Our neighbor Costa Rica is charging us more to buy their currency and may limit tourism in Costa Rica if it costs more to spend time there.  The appreciation of the colón against the dollar has caused a stir in various sectors of Costa Rica. The dollar price in Costa Rica reached its lowest point in the last 14 years. The average value in the Monex foreign currency market is ₡507 per dollar, and there are already several banks offering the dollar for less than ₡500.  Gerardo Corrales, an economist, explained that it is urgent to return to a point of equilibrium, close to ₡620. Otherwise, there is a risk of making the country even more expensive and losing countless jobs associated with the export sector, tourism, and free trade zones. The problem is that Costa Rica is an economy highly dependent on the external market, so a drop in the value of that currency has a high impact. In fact, on several occasions, the business sector has asked the government to intervene to stabilize the exchange rate.
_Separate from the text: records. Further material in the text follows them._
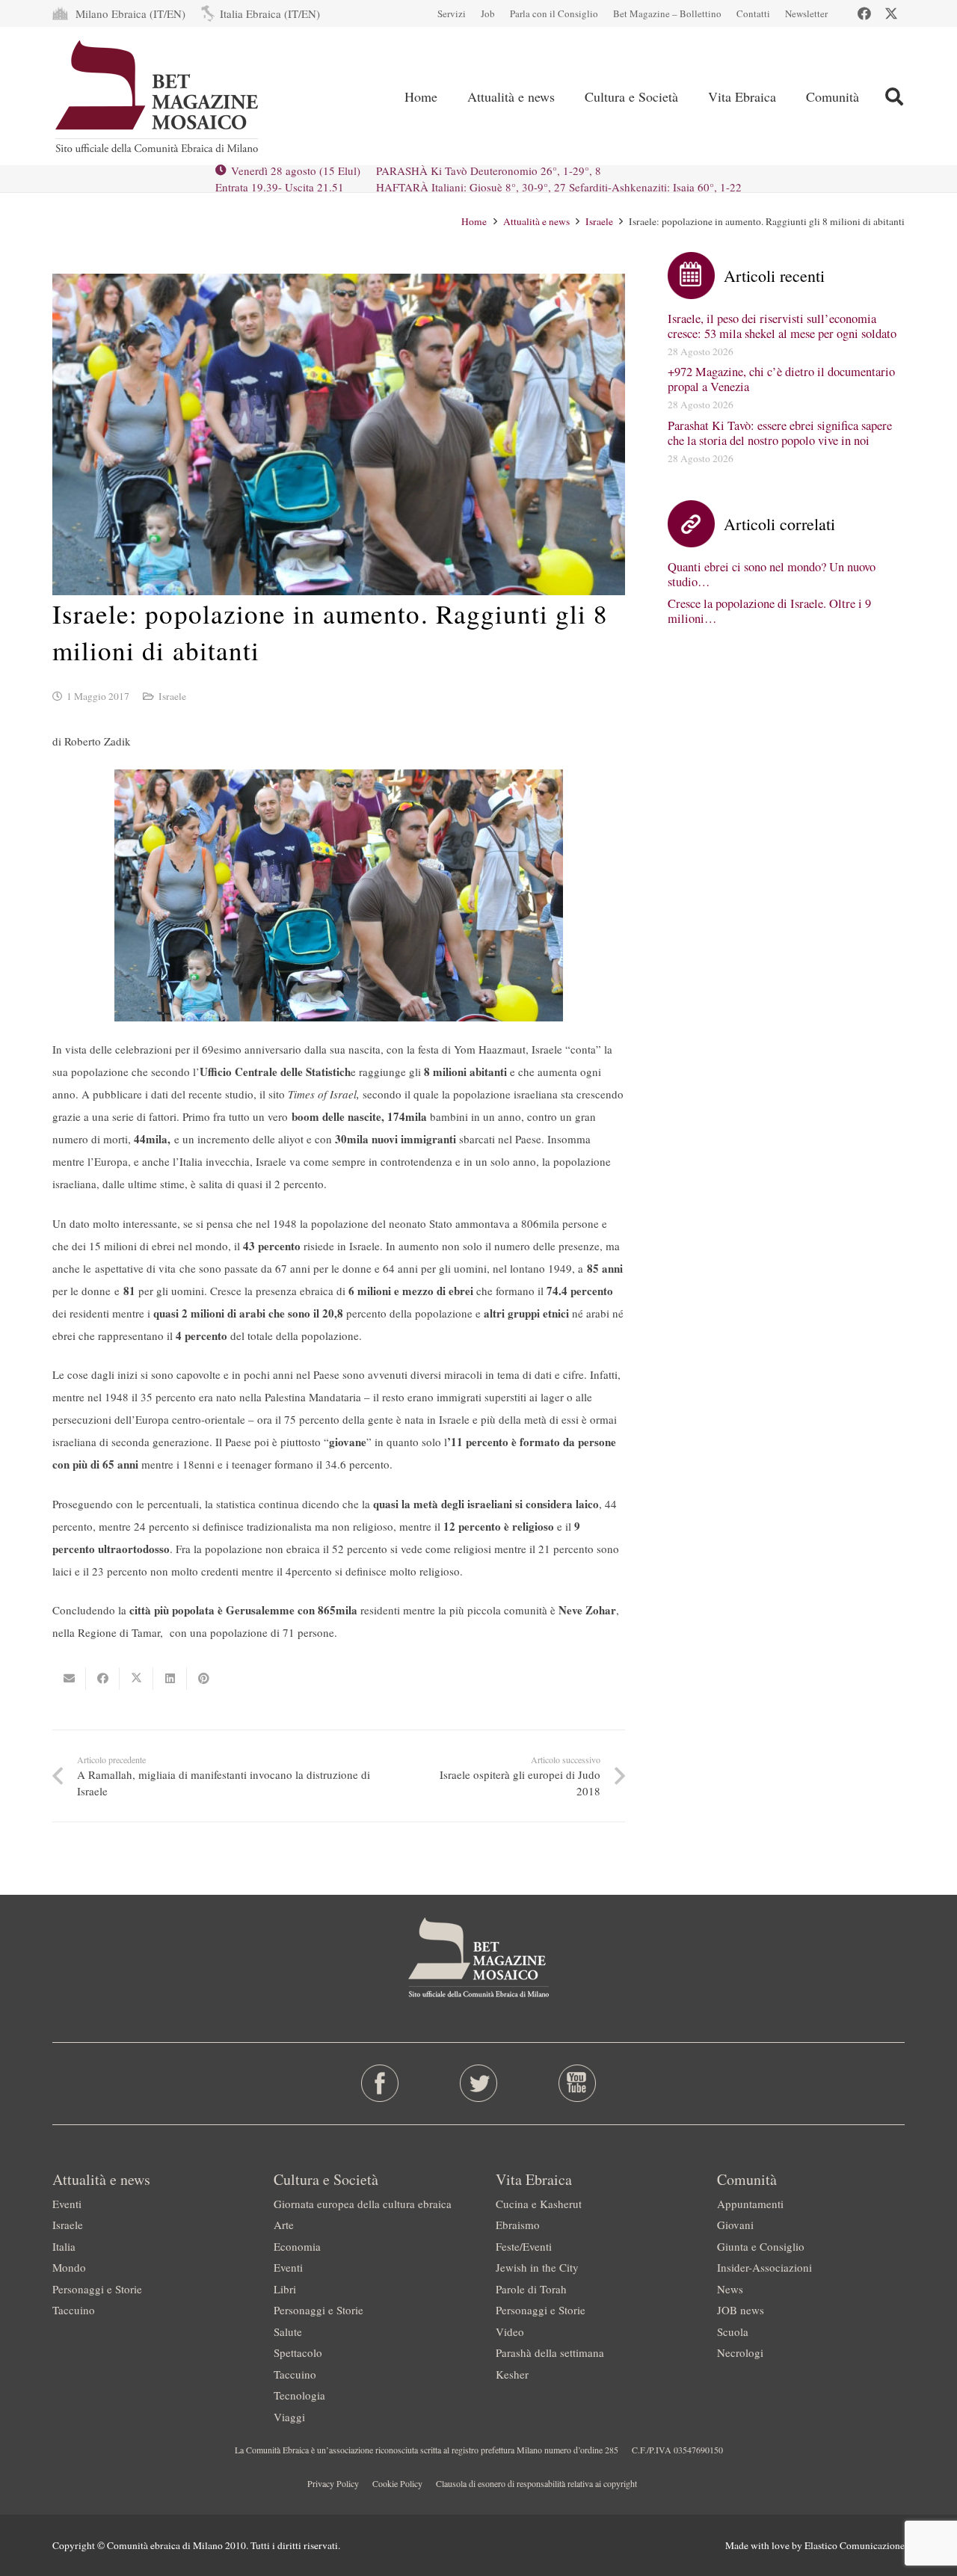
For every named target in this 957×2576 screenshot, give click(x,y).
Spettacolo (298, 2352)
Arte (284, 2224)
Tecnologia (299, 2395)
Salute (288, 2331)
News (730, 2288)
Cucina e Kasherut (539, 2203)
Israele (172, 696)
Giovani (735, 2224)
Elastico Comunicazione (854, 2545)
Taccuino (73, 2309)
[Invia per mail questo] (69, 1678)
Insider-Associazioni (764, 2267)
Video (510, 2331)
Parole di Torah (531, 2288)
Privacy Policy (333, 2483)
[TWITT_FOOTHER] (478, 2083)
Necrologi (740, 2352)
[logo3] (158, 96)
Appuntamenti (750, 2203)
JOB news (740, 2309)
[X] (891, 13)
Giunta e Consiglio (760, 2246)
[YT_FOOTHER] (576, 2083)
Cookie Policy (397, 2483)
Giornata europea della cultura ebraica (363, 2203)
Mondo (69, 2267)
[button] (894, 96)
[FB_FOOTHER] (380, 2083)
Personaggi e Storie (97, 2288)
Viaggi (289, 2416)
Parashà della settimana (550, 2352)
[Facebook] (864, 13)
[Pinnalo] (204, 1678)
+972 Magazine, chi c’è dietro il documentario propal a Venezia (781, 379)
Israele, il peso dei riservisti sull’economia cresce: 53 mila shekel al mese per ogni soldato (782, 326)
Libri (285, 2288)
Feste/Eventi (524, 2246)
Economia (297, 2246)
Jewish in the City (537, 2267)
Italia (64, 2246)
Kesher (512, 2374)
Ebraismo (518, 2224)
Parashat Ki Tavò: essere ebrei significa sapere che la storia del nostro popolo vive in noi (780, 433)
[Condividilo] (103, 1678)
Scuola (732, 2331)
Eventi (66, 2203)
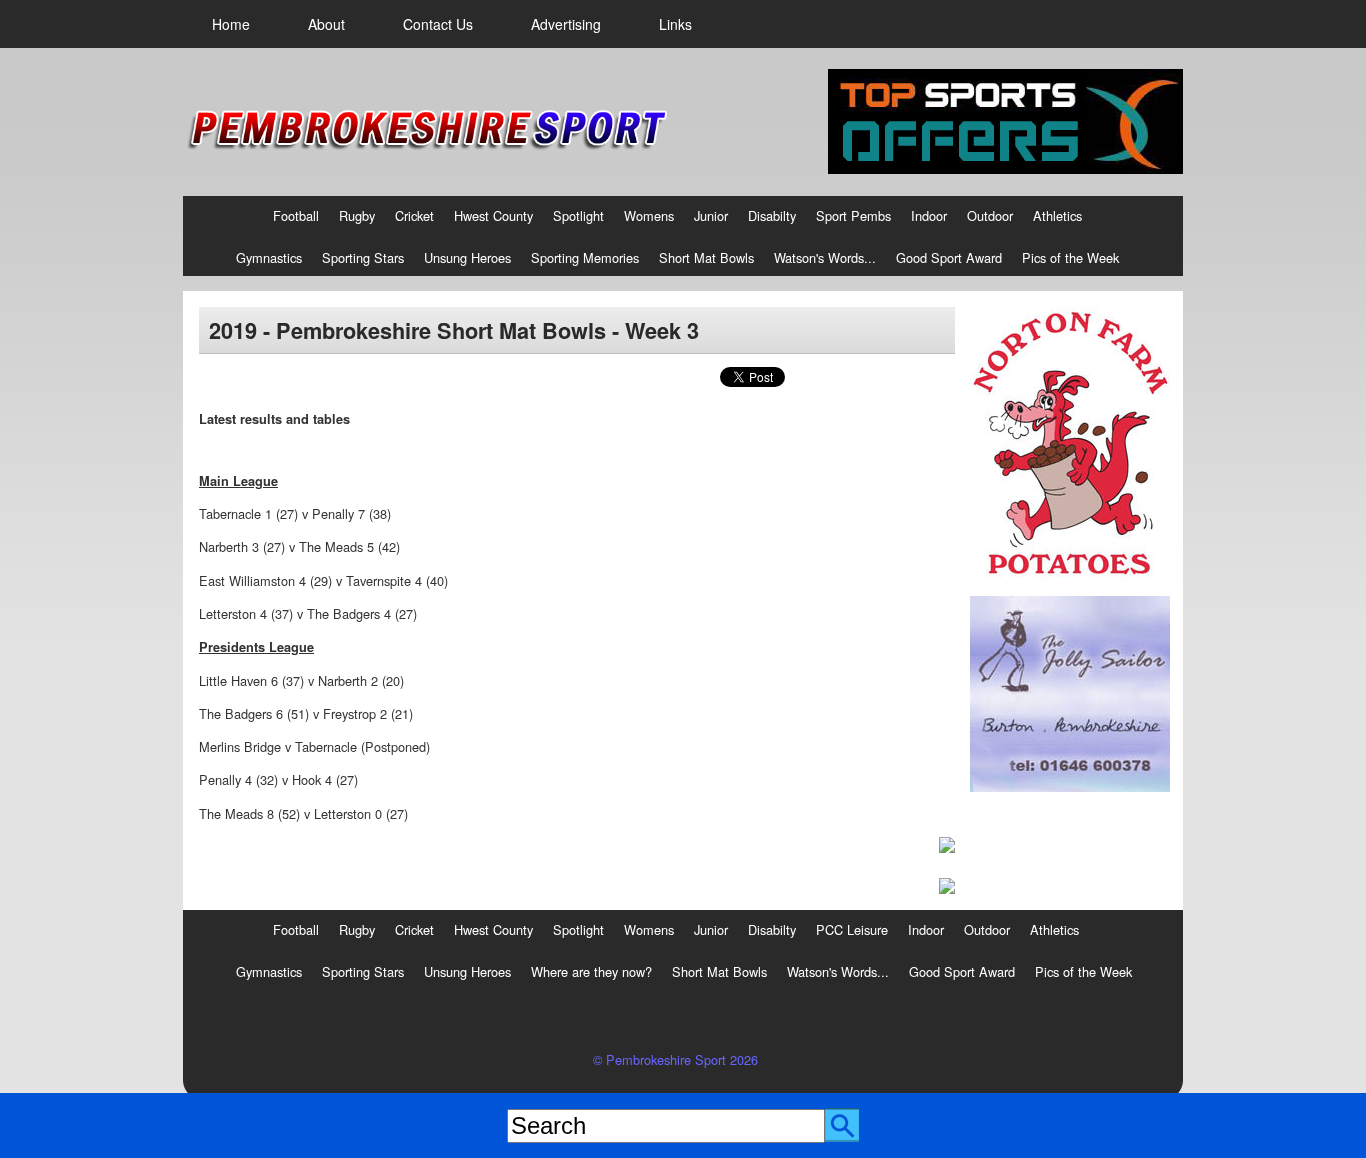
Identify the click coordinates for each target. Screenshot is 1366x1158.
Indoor (929, 215)
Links (675, 24)
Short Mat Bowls (706, 257)
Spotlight (578, 215)
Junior (711, 215)
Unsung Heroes (467, 257)
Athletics (1057, 215)
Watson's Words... (825, 257)
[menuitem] (231, 24)
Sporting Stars (363, 257)
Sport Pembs (853, 215)
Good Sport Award (949, 257)
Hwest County (493, 215)
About (326, 24)
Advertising (566, 24)
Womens (649, 215)
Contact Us (438, 24)
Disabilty (772, 215)
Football (296, 215)
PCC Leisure (852, 929)
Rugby (357, 215)
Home (231, 24)
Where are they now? (591, 971)
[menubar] (452, 24)
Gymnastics (269, 257)
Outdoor (990, 215)
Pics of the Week (1070, 257)
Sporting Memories (585, 257)
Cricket (414, 215)
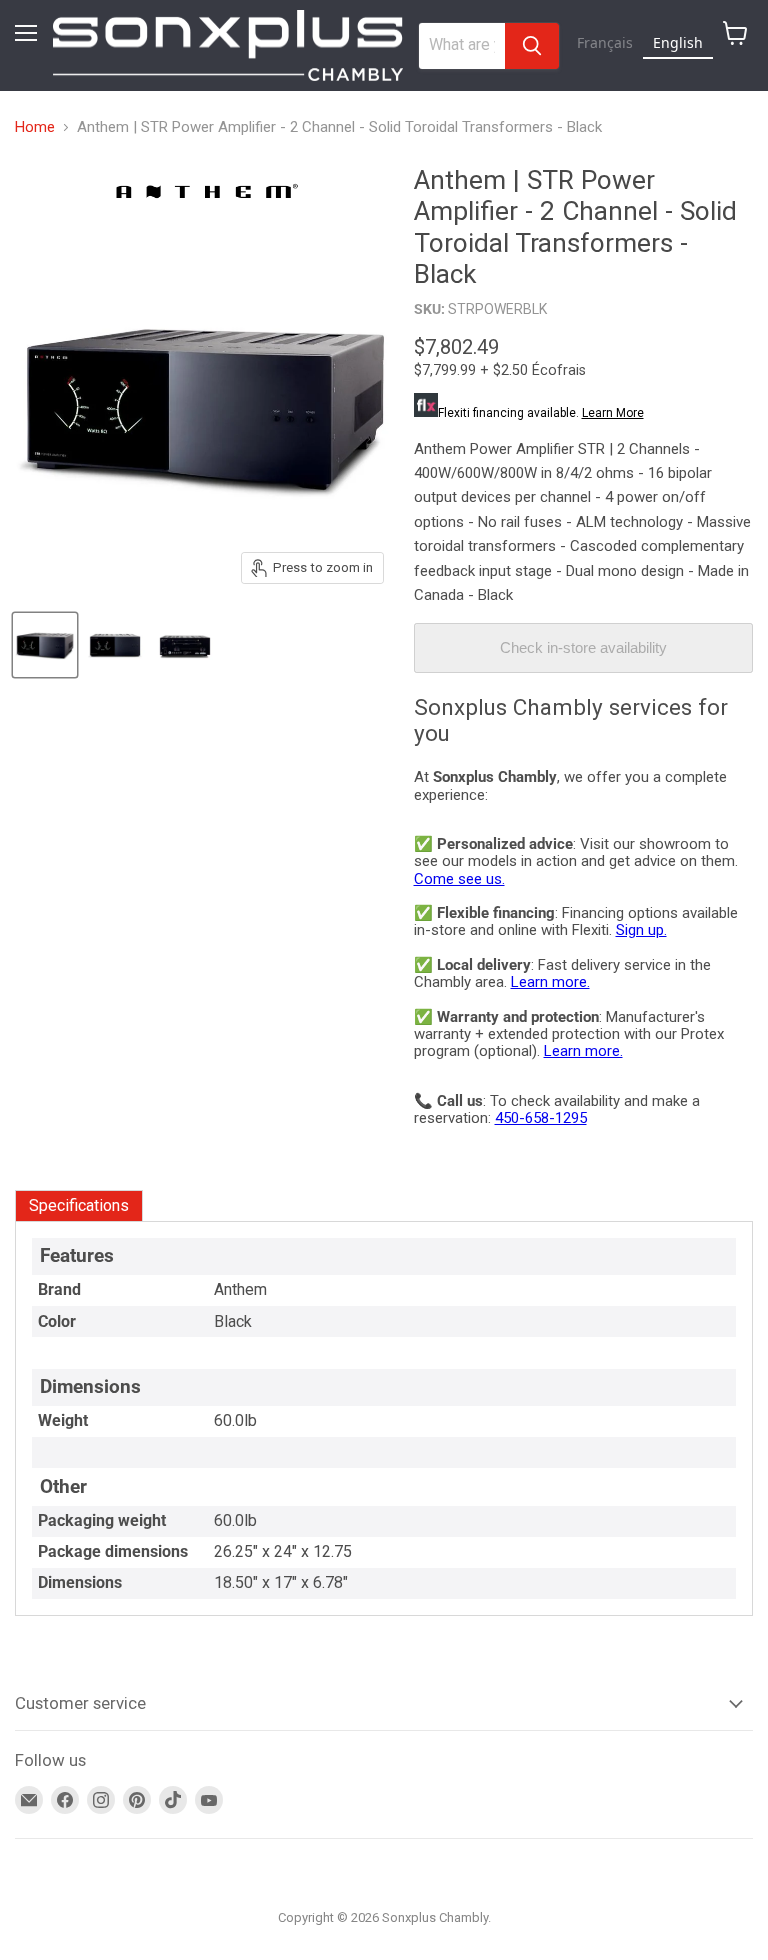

However, the government has remained on the sidelines, stating that the Central Bank of Costa Rica (BCCR) does not have a major influence and has not changed its policy rate out of fear of influencing inflation. The Central Bank of Costa Rica’s main objective has been to control inflation, which has already been achieved, given that, according to OECD data, Costa Rica closed 2023 with -1.8% inflation, its target being 3% with +/-1% variation. However, inflation control is generating a high social cost and loss of competitiveness. 

 

Liberación Nacional deputy, Andrea Álvarez, pointed out that the government wants to benefit the main campaign financiers.  “We have a Central Bank president who seems indifferent to the human toll of his policies, prioritizing favorable statistics on paper over the well-being of the Costa Rican people. This impacts not only the daily lives of many individuals but also the broader welfare of our nation,” she emphasized. In an unfortunate statement, Costa Rica’s Vice President, Stephan Brunner, said that the complaints were probably coming only from the export sector and that companies should “reconsider exporting if they are not profitable due to the fall in the exchange rate.”  Businesses responded by stating that the country has an economy characterized by the diversification of both traded goods and destinations; exports of goods, services, and tourism represent 41% of the Gross Domestic Product, being key economic activities.  “Given Costa Rica’s status as an economy deeply intertwined with international trade, partially reliant on the dollar, and with tourism and agriculture as primary sectors outside the GAM, a swift appreciation of the dollar lacking in real productivity foundations squeezes the profit margins of businesses and individuals earning predominantly in dollars. This leads to a drying up of cash flows and, beyond certain thresholds, operational losses for companies,” explained Adriana Rodriguez, General Manager of Acobo Stock Exchange.